(Le garçon attend une fleur à la main. Après quelques instants, la fille entre, s'arrête, le voit et s'avance vers lui, un peu hésitante. Lui, fait comme s'il ne l'avait pas vue. Ce n'est pas elle qu'il attend).
Elle : C'est vous ?
Lui (surpris et gêné qu'elle lui parle) : Pardon ?
Elle (insistante) : C'est vous ?
Lui (après avoir regardé autour de lui) : euh...
Elle (avec un peu de brusquerie) : C'est vous qui avez rendez-vous avec Julie ?
Lui (étonné) : Oui, c'est moi. (Hésitant) Vous... vous connaissez Julie ?
Elle : Je suis une de ses amies. On est dans la même boîte.

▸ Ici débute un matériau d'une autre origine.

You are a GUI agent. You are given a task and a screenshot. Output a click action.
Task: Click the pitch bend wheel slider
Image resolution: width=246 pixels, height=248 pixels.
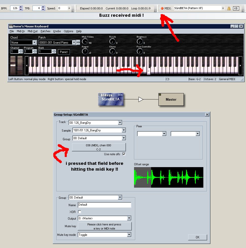click(13, 65)
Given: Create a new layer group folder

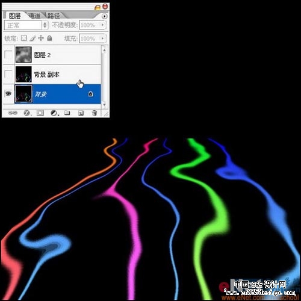Looking at the screenshot, I should [x=67, y=113].
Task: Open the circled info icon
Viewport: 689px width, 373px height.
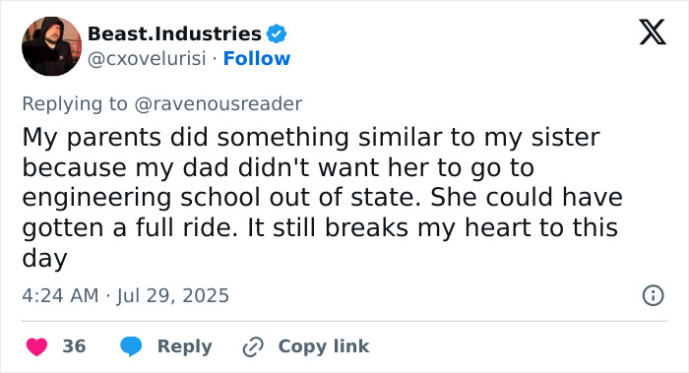Action: coord(654,295)
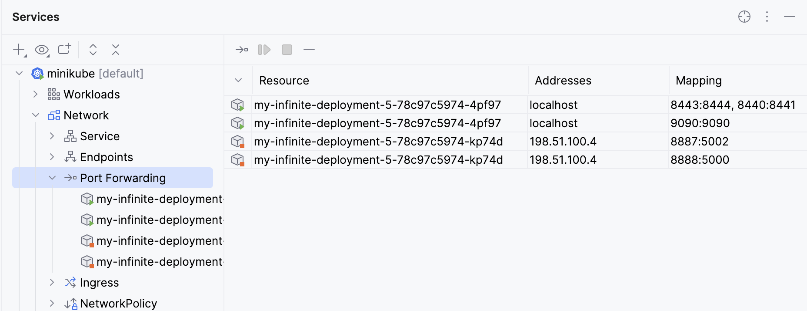Viewport: 807px width, 311px height.
Task: Click the Resume port forwarding icon
Action: [x=264, y=50]
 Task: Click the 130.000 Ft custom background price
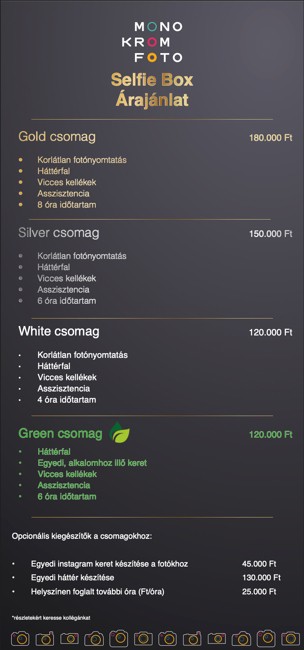click(261, 577)
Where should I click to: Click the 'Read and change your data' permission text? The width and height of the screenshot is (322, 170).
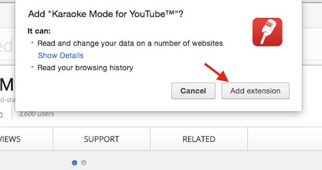(x=130, y=44)
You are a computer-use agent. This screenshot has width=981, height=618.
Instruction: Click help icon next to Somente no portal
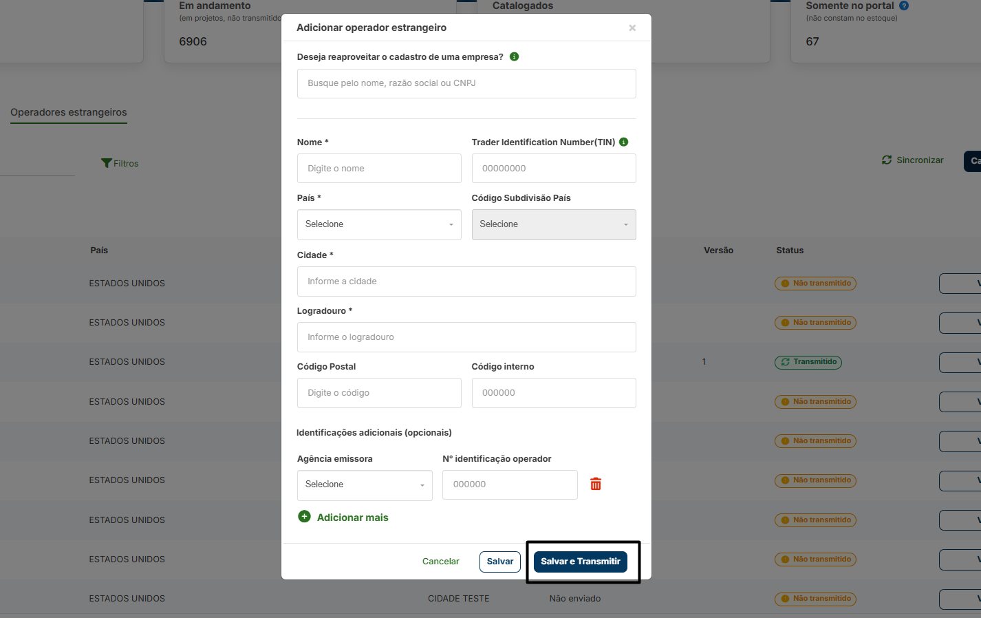pyautogui.click(x=904, y=6)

On travaille ensemble.
Lui : Ah bon. C'est bien. (Après un temps) Et où elle est, Julie ?
Elle : Justement ! Elle ne pourra pas venir.
Lui : Ah bon !
Elle : Trop de travail ! Vous savez ce que c'est.
Lui (déçu) : Oui... Oui... Bien sûr.
Elle : Alors, elle m'a demandé de venir vous prévenir. Voilà, je vous ai prévenu. (Après un temps, et avec moins de brusquerie) Bon, ben au revoir.
Lui : Au revoir.
Elle (après un petit temps, hésitant à partir) : Vous êtes déçu ?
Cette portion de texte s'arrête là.